Heather du Plessis-Allan accepts challenge to visit Ngaruawahia

Heather du Plessis-Allan has offended the people of Ngaruawahia. Photo / Hagen Hopkins
Heather du Plessis-Allan has offended the people of Ngaruawahia. Photo / Hagen Hopkins

She says Ngaruawahia is "rotting" and wouldn't even stop there to pee, but now Heather du Plessis-Allan is organising herself a tour of the Waikato town.

In the columnist's article in yesterday's Herald on Sunday, Du Plessis-Allan talked about the Government's plan to offer homeless people $5000 to move to a town to find a home and a job.

However, in the process it seems she's offended most people who live, work or know people that live or work there after stating it would be "preferable to hold on for Mercer than to stop to pee in Ngaruawahia".

"What is in Ngaruawahia? It's not the fault of the people who live there, but the town is rotting ... between Seek and Trade Me's online vacancies, a grand total of four jobs are available in the town. A homeless family sent to Ngaruawahia will have a home but no hope."

One of the first to take umbrage at her comments was Waikato District Mayor Allan Sanson who responded, on her Facebook page, by saying he was disappointed that she referred to the town as "rotting".

"You can see from the number of people who have responded to it on a number of forums [yesterday] your comments have not gone down well. I feel it was disappointing for you to make an ill-informed comment from a position where you can make an impression of a community through a national paper. I set you a challenge to contact my office and arrange to come down and personally meet with me and I will take you around Ngaruawahia and show you what a great place it is. The community spirit is strong and its people are passionate about their town and region."

Du Plessis-Allan responded and says she will take him up on his offer.

"Hi Allan, thanks for your message. I'm keen to visit! I'll drop you a line."

However, others weren't so diplomatic.

"So you've written this article before even coming to our town? How do you have an opinion of a town you know nothing about. Get your head out of your *** before writing another ridiculous article," one person wrote.

Another was a bit more understanding.

"Yea ok some of this is true but it's certainly not a no hope town! In fact we moved to NGA as first home buyers last year and we both work in Hamilton 10mins away so if your (sic) willing to drive or catch a bus there's plenty of work just 10mins away! And I second poppas takeaways! Best takeaways this side of the bombays (or mercer!)"

A former resident of the town posted stating that a "fleeting view from the old state highway as you are busting for a wee, doesn't give you insights to a small town, with beautiful tree-lined streets, and a big community spirit."

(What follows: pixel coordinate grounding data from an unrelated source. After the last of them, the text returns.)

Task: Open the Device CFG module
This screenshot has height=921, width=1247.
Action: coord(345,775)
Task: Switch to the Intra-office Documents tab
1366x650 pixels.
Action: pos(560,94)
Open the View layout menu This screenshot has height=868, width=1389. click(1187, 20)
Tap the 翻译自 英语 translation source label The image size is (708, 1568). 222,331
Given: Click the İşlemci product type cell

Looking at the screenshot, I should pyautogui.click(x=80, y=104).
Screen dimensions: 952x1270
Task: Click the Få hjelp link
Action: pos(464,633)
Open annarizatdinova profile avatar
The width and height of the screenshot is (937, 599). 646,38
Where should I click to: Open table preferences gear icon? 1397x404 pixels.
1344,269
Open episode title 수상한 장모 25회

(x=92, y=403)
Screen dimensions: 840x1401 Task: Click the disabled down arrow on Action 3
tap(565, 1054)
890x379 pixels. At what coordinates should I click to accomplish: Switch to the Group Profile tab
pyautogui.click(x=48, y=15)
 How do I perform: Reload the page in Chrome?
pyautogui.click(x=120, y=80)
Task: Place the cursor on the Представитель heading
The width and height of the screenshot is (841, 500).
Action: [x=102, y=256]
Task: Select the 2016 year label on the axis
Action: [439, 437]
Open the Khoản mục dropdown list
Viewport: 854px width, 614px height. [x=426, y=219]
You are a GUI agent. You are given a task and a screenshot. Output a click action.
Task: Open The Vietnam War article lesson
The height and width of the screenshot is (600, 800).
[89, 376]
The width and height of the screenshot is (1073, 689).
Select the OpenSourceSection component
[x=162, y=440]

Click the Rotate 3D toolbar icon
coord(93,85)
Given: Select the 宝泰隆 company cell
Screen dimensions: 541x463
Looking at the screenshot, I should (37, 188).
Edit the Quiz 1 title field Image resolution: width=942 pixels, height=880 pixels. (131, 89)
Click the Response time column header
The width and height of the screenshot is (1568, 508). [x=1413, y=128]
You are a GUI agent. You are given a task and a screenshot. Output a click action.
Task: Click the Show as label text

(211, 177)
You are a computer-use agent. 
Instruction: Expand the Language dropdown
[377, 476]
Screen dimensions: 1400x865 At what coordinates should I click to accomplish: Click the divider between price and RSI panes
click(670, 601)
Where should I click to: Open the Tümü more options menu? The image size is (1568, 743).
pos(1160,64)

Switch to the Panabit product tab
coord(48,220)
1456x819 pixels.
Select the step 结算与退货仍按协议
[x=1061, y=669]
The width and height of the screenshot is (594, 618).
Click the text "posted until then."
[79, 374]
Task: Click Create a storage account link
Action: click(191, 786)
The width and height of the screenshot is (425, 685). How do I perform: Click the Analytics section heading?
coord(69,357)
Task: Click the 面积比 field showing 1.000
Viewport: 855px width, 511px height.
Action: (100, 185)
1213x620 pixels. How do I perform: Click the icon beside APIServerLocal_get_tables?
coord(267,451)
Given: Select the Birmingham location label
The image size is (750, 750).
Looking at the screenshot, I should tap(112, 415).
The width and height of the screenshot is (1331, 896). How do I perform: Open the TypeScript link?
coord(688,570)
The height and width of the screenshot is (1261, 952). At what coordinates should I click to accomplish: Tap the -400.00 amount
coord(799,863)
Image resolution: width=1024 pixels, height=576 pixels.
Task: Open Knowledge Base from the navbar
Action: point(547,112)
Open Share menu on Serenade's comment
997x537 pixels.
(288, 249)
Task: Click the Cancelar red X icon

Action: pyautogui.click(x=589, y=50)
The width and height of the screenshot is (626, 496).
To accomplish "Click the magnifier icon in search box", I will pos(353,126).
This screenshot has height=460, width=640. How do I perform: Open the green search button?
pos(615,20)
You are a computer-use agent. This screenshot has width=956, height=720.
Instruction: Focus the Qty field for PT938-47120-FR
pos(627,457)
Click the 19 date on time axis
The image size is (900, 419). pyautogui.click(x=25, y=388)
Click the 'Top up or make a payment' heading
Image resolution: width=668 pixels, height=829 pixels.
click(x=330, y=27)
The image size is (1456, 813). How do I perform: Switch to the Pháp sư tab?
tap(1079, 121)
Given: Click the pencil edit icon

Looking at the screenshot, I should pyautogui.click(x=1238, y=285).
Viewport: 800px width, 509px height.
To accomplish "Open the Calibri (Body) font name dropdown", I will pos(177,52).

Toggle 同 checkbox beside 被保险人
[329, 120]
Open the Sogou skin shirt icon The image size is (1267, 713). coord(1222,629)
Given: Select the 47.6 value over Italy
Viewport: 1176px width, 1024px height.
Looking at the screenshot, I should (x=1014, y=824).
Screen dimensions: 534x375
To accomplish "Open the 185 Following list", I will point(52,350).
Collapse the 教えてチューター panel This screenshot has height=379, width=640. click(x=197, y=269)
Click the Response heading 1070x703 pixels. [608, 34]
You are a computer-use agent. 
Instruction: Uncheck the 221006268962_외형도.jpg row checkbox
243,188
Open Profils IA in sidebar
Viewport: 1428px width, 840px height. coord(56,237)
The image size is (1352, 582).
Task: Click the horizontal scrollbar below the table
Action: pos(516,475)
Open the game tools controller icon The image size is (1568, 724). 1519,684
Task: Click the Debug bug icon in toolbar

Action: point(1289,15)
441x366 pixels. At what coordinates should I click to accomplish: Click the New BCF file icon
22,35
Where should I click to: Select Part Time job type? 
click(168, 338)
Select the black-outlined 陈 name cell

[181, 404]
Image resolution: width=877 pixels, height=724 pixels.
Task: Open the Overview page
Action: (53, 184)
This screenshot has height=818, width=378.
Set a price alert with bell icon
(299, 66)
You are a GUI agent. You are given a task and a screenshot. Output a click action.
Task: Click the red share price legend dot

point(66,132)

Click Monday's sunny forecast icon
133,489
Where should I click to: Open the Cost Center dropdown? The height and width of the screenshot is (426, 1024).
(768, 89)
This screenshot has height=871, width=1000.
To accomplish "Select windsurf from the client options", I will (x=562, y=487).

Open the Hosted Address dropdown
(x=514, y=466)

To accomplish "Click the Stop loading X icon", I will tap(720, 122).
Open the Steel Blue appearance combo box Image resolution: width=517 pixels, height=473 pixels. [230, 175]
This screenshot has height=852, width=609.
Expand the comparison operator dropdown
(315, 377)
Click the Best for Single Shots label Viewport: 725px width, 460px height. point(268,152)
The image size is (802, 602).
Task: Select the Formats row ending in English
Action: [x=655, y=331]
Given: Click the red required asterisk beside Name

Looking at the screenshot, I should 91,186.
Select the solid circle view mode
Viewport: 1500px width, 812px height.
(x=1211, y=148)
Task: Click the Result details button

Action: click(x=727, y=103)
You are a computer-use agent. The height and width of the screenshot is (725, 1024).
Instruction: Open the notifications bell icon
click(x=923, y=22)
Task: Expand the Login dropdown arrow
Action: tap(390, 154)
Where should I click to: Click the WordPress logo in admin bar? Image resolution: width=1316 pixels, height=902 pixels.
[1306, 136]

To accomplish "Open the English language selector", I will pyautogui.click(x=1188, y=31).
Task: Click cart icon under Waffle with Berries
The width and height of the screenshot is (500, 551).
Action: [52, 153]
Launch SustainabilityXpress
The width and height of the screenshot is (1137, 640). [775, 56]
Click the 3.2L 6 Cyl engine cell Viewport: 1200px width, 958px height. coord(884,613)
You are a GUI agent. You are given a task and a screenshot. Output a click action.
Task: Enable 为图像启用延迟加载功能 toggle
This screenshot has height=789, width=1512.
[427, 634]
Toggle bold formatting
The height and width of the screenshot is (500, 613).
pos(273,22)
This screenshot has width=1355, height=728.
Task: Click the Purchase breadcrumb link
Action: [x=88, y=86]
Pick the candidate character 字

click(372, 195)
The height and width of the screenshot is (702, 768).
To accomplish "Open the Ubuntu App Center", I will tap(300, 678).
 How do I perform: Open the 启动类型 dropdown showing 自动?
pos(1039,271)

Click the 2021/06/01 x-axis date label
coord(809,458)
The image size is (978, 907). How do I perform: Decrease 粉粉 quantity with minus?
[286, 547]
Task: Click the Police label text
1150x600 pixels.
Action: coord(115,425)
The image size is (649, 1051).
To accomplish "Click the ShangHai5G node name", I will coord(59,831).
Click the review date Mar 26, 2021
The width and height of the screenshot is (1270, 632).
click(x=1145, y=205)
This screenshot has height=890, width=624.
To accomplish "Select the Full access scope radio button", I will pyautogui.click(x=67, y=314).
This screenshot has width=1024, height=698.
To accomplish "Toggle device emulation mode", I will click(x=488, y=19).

"Those of us that live in or near Ngaruawahia have an informed opinion, and shouldn't need to justify its soul to you or other uninformed passers-by. To see a small town being decimated in a national paper by your "opinion" ignited a loyalty flame in the pit of my belly. Ngaruawahia is full of heart and community spirit. Many people happily live and choose to live here. Ten minutes from a big city hardly makes employment opportunities in the town limited?"